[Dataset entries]
====

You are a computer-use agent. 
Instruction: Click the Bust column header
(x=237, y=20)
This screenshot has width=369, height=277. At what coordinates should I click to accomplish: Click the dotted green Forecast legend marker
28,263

====

The problem -
Word for word, transcribe each of the entries above.

Problem solution -
You are a computer-use agent. 
Instruction: Click the Bust column header
(x=237, y=20)
This screenshot has width=369, height=277. At what coordinates should I click to accomplish: Click the dotted green Forecast legend marker
28,263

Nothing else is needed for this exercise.